───── Record set ─────

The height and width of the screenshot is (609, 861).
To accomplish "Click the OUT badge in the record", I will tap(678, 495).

─────
───── Record set ─────

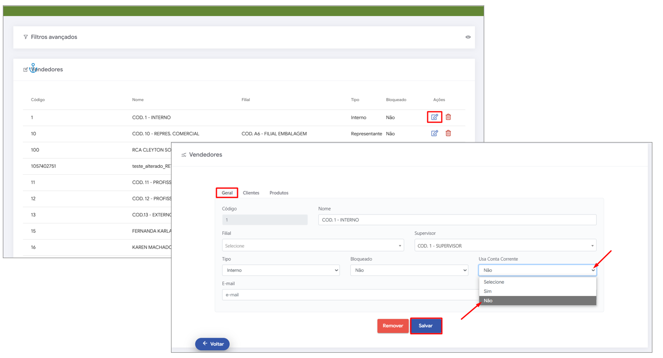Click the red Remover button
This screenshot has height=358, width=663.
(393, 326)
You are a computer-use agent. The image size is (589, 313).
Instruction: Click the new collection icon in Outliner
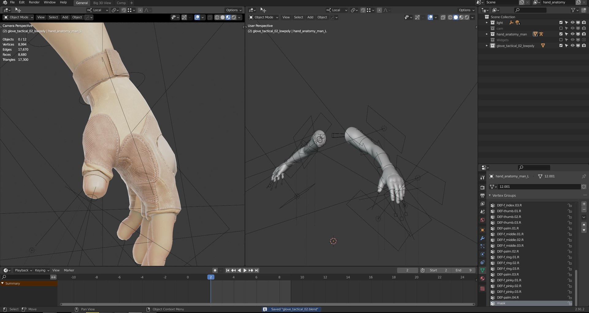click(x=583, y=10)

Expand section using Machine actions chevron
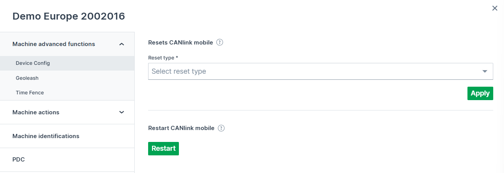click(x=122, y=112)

─────

Rewrite the entries from the line with "Click the red Remover button" to the line with "click(x=122, y=112)", swapping "chevron" for "arrow" and keeping everything else the same. Omit the pictures.

Click the red Remover button
This screenshot has height=358, width=663.
(393, 326)
You are a computer-use agent. The image size is (589, 313).
Instruction: Click the new collection icon in Outliner
click(x=583, y=10)

Expand section using Machine actions arrow
click(x=122, y=112)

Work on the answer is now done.